Esther and Wesley Weber welcomed our group of eight into their kitchen where the table was set with light refreshments. Typical of an Old Order Mennonite lunch, Esther stacked thick slices of homemade whole wheat and white bread at the head of the table, intending to be layered with rich butter, cheddar cheese and summer sausage. Sweet pickles, carrots and apple juice complimented the salty foods.

“Don’t be shy, take two pieces,” Esther said to everyone. “There’s plenty more.”

I don’t doubt there is enough bread, cheese and meat to feed us all twice over.

We arrived at the Weber farm, just south of Elmira, by way of the Waterloo Central Railway from St. Jacobs Market. Once we disembarked the train in Elmira, a tractor-pulled wagon bumped us through the town and private back lanes to the Weber’s 100-acre property that has been in Wesley’s family for four generations.

Old Order Mennonites are a visible presence in Waterloo Region, known by their horse and buggy transportation, dark clothing and ability to live separate from society. But few people have regular interactions with the closed community unless you are a relative or have regular business dealings with local families.

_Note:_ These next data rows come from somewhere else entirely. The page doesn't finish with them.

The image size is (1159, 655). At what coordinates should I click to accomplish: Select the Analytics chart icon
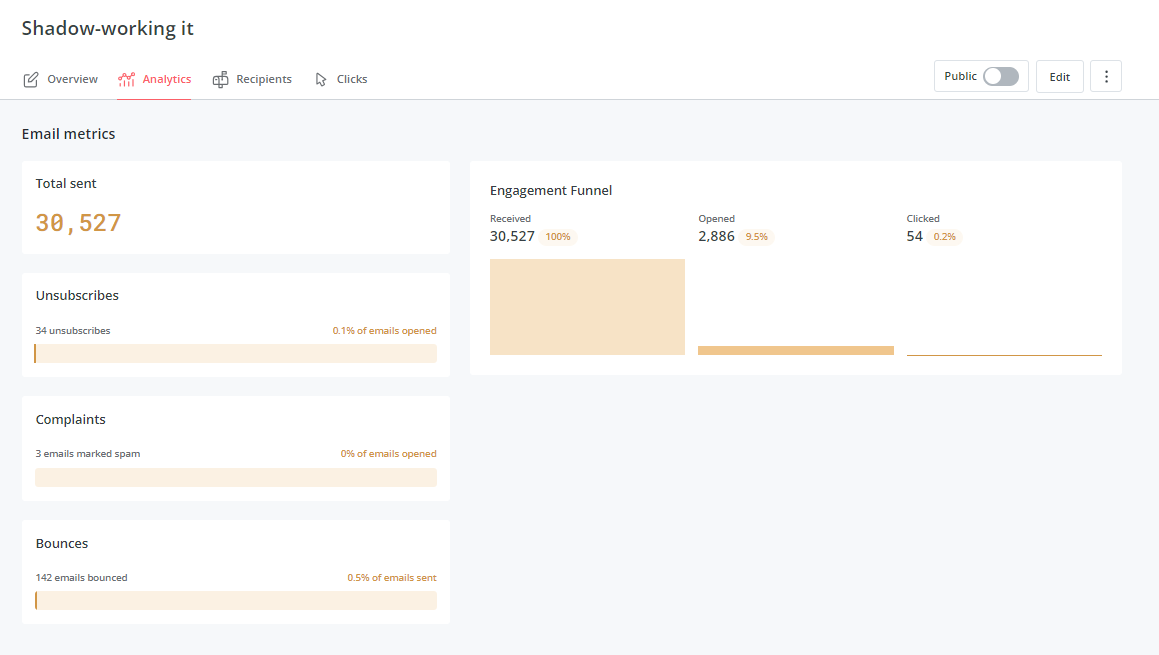pos(124,78)
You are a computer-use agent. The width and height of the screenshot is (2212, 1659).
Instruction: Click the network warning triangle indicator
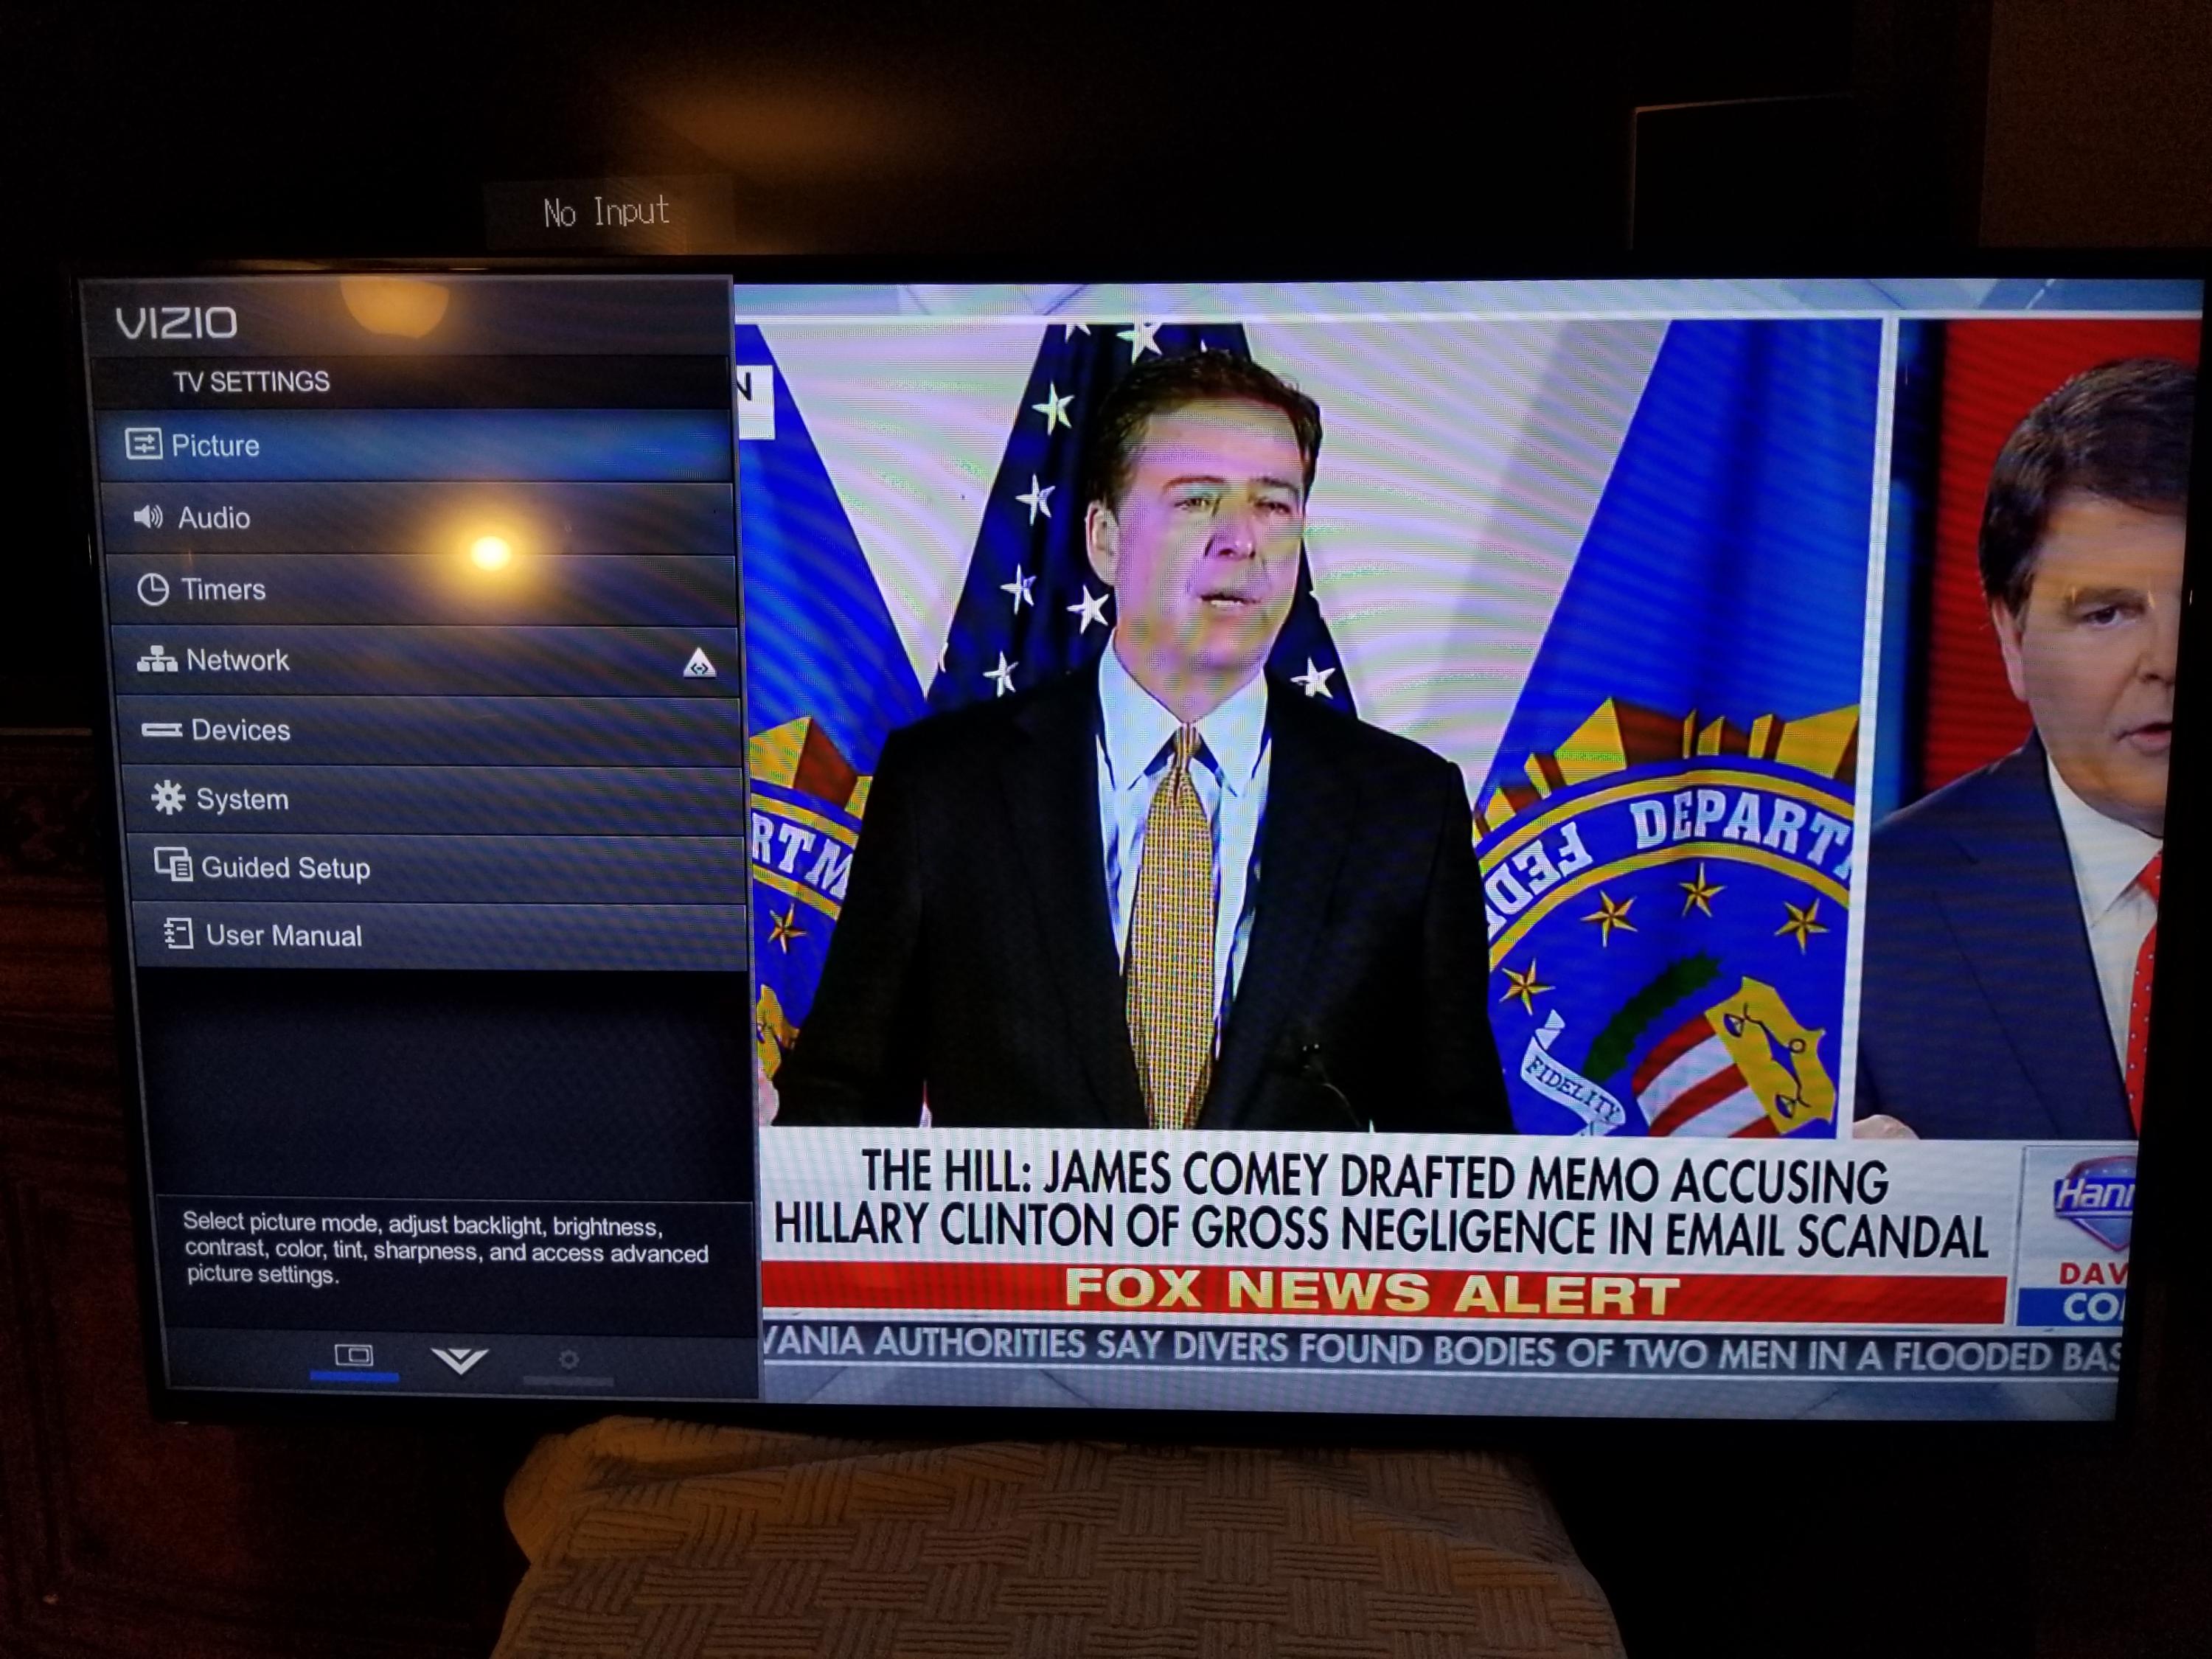click(x=699, y=663)
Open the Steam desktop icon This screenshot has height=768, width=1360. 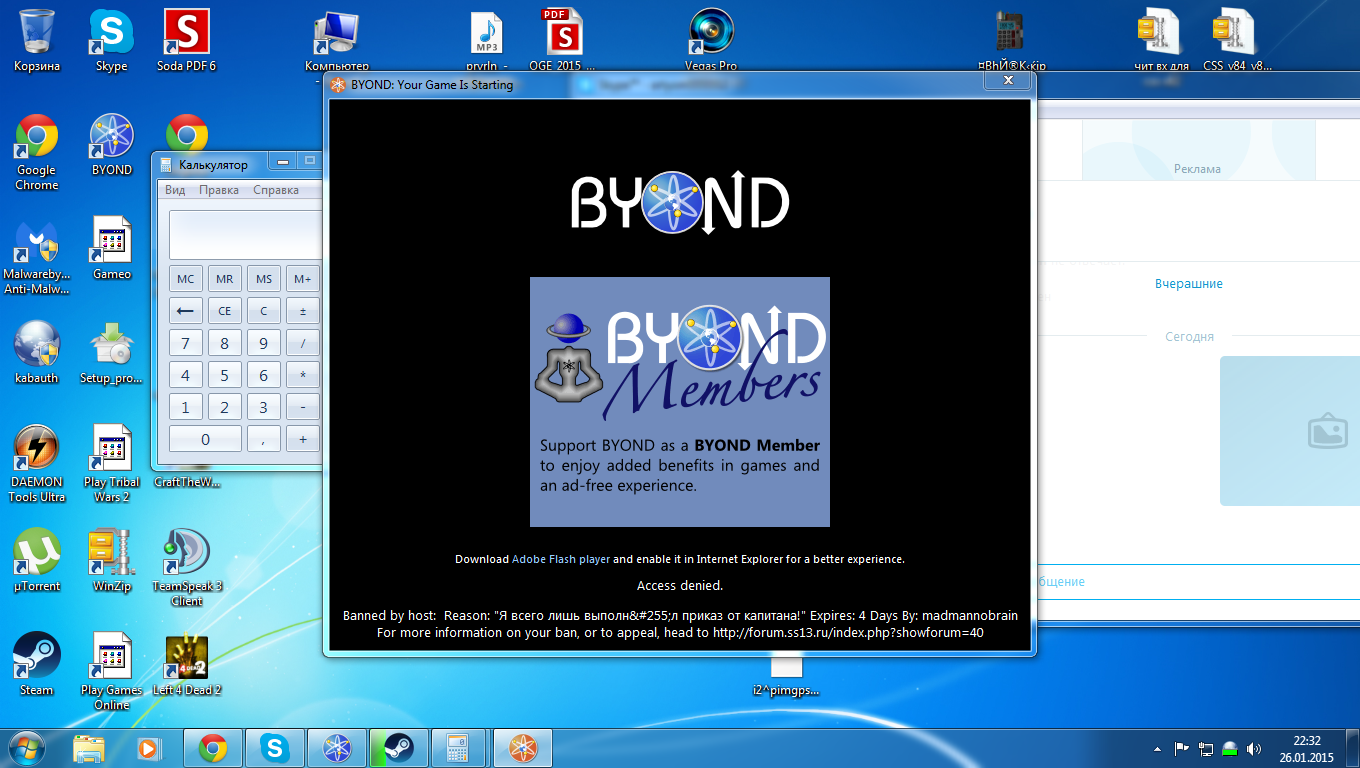tap(37, 663)
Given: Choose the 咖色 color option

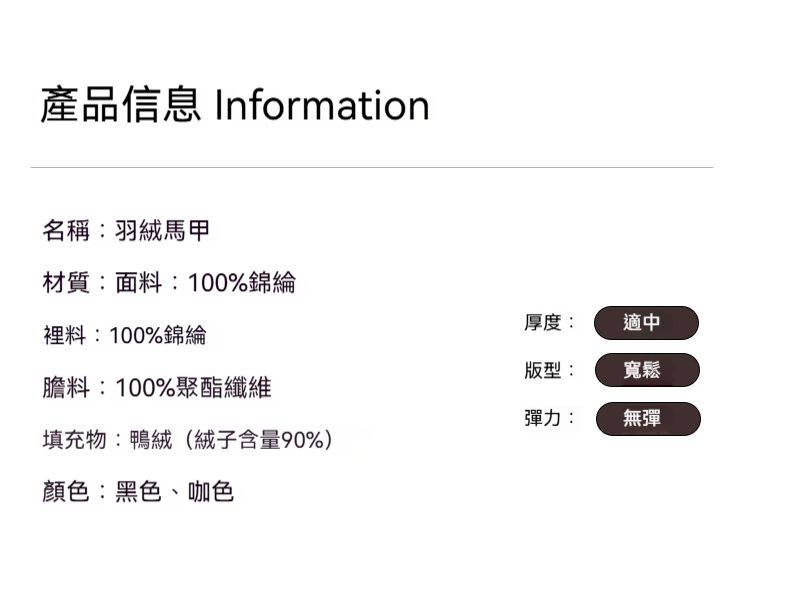Looking at the screenshot, I should (x=211, y=491).
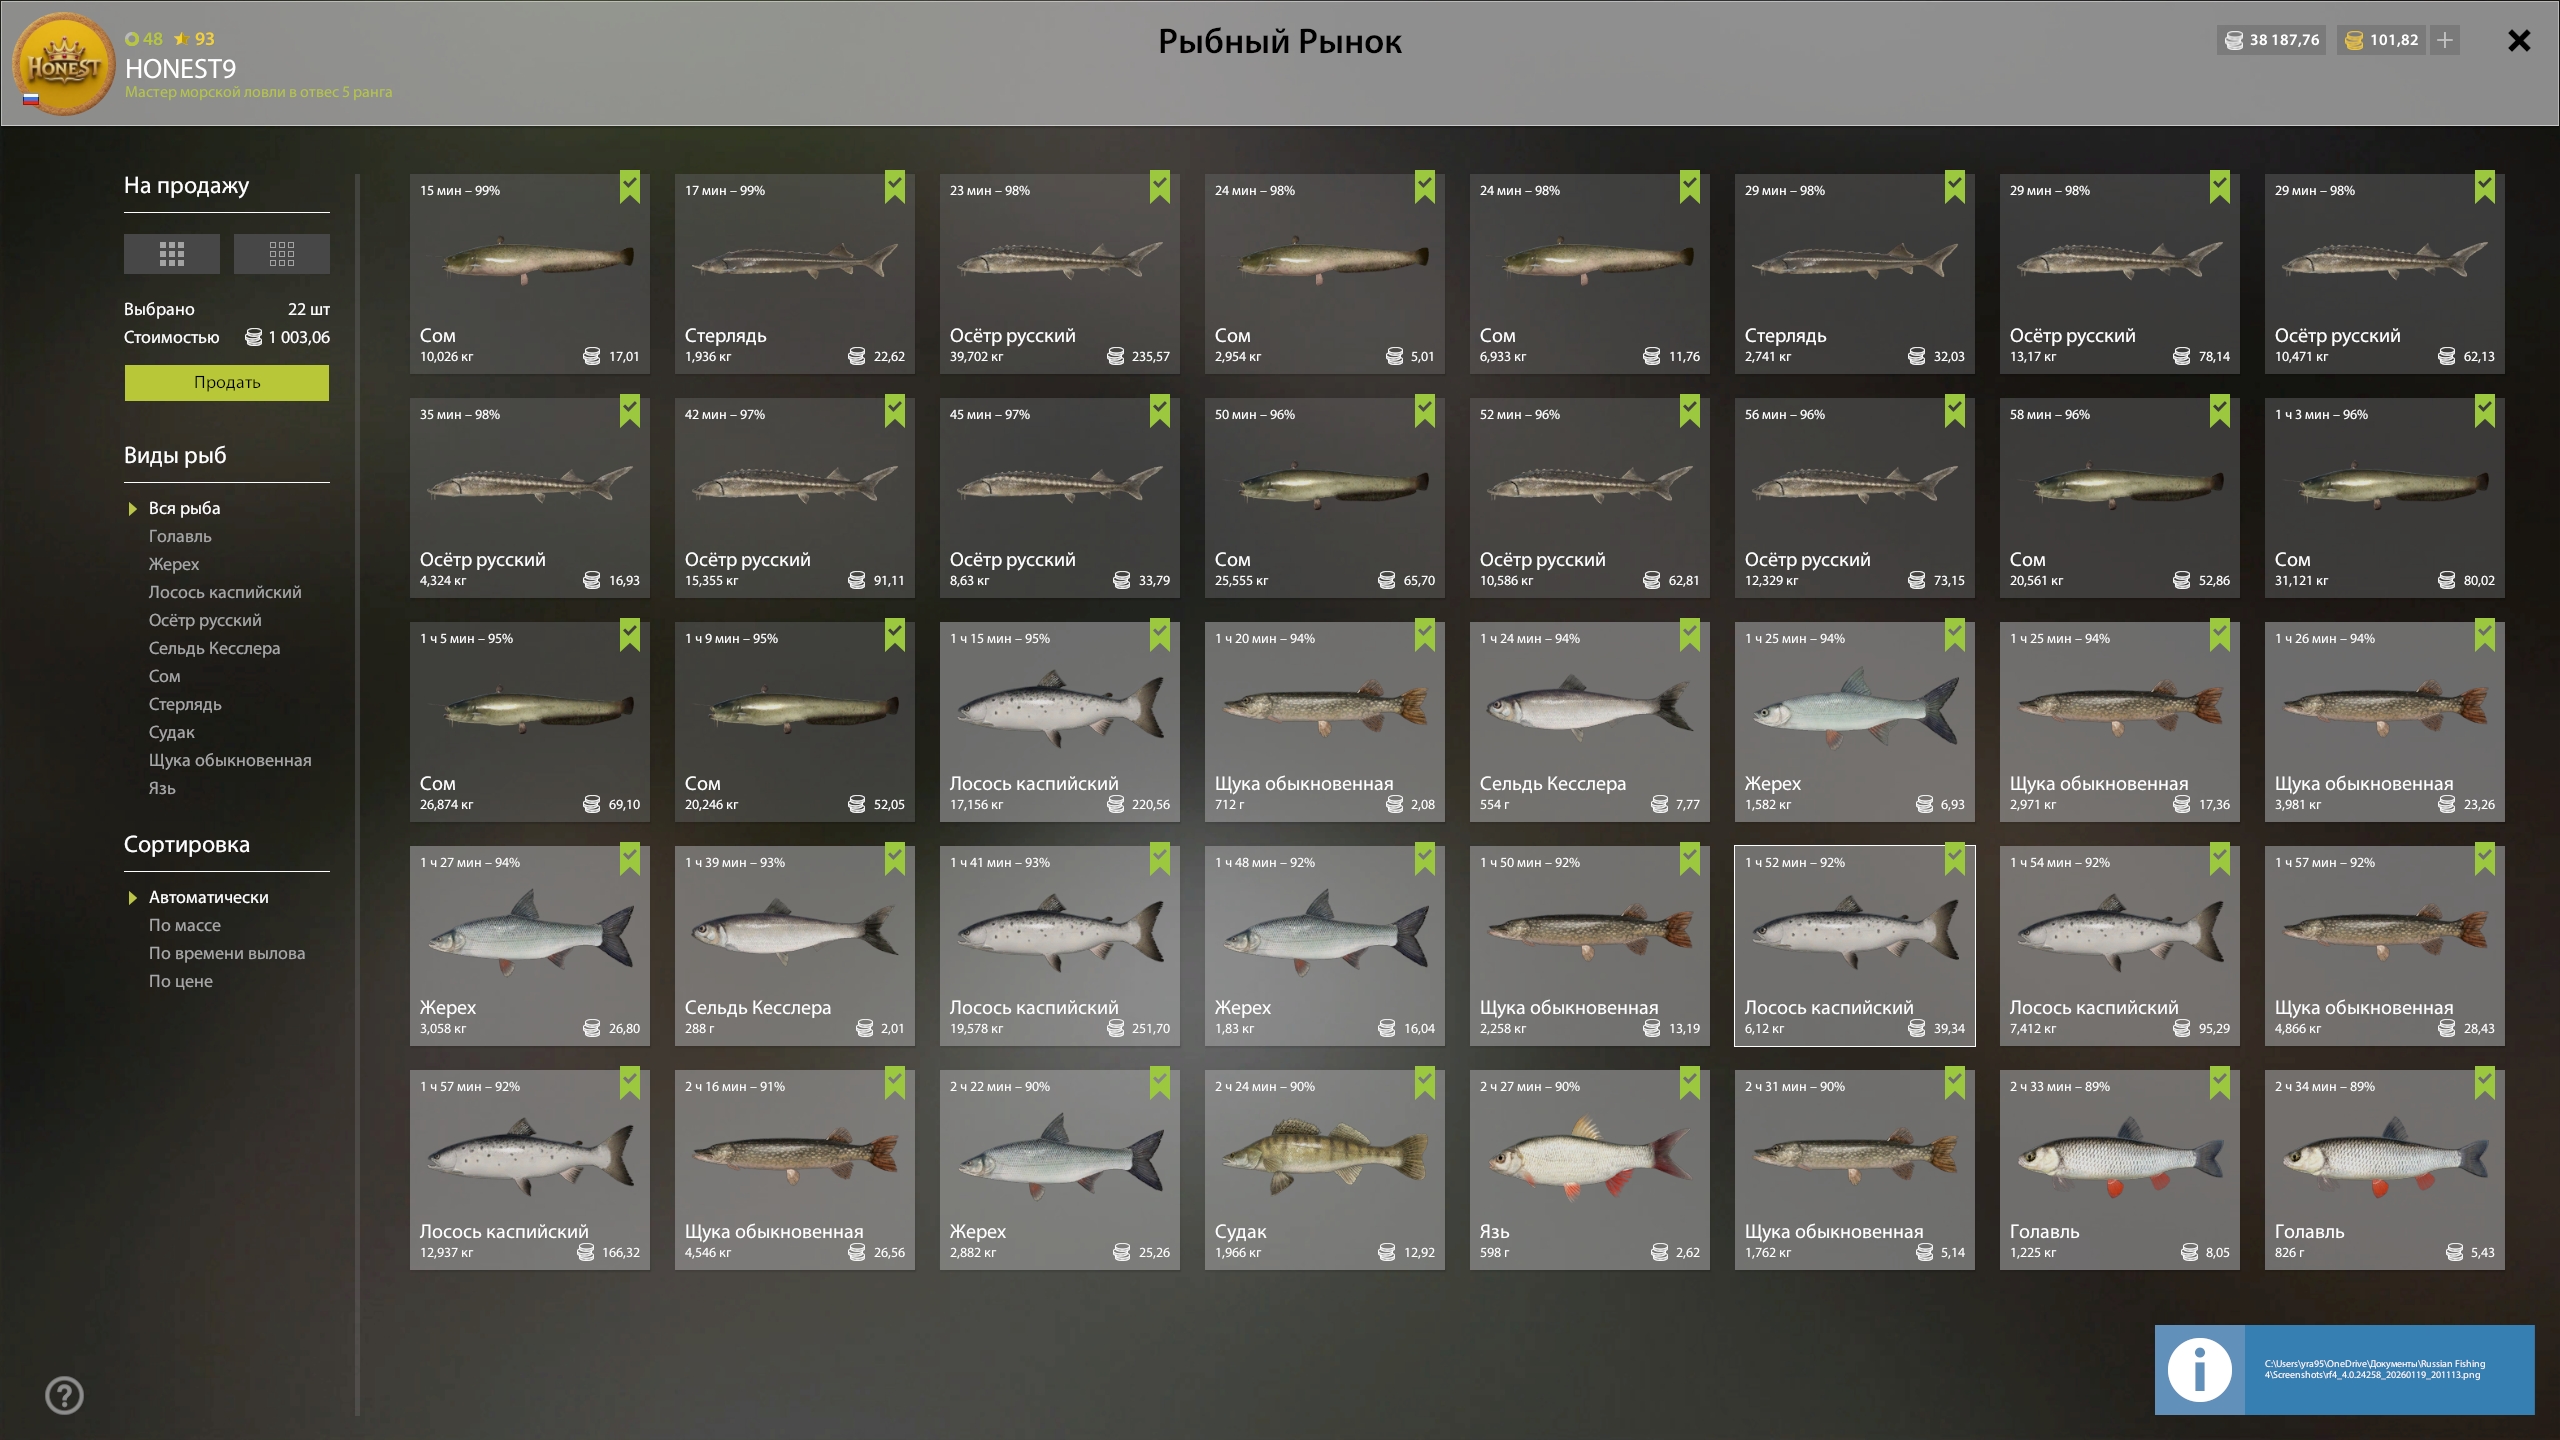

The “Mennonite Excursion” that brings me to the Weber kitchen is a partnership between the WCR, the Elmira BIA and Kitchen Kuttings, an Elmira-based food shop that specializes in cheese and sausage. Esther and Wesley Weber, the Old Order Mennonite couple who offer their kitchen table as a place to learn something about Old Order Mennonite culture and history, were also integral to this experience.

Once everyone had enough food on their plates, Esther pulled up a kitchen chair beside the counter and Wesley settled beside the wood burning oven that dominated one-third of the room.

“So, what would you like to know? What questions do you have about Mennonites?” Wesley asked.

For the next hour, Esther and Wesley answered questions and told stories: how they met and married; why the youngest son gets to take over the family farm; how the community deals with medical care and education since they don’t pay taxes for government services; how families take care of their elderly at home for as long as possible; the changing nature of farming for young families as land in southern Ontario becomes more scarce and more expensive; what the singing sounds like in their churches; how they make a living; whether or not they play musical instruments and how young people decide to become church members.

Neither Esther nor Wesley shied away from questions about the roles of women and men in the community.

To the Webers, an invitation to their home on a Thursday morning is more than just a food sampling. In 10+ years of welcoming visitors to their kitchen, they have hosted people from across the globe, as the collection of international fridge magnets can attest.

“It’s an opportunity for a cultural experience and we like learning about other people, too,” Esther remarked.

I learned a lot that I didn’t know (or had forgotten) about my own community and cultural heritage. The wall clock in the Weber’s kitchen chimed on the quarter hour just like the clock in my grandmother’s house. Grandma Metzger was an Old Order Mennonite and I grew up with Old Order Mennonite aunts, uncles and cousins. But that’s not an automatic pass toward full cultural understanding.

Take it from me, there is “plenty more” to learn about cultures in your own backyard when there is the opportunity to travel down a farm lane for a conversation at the kitchen table.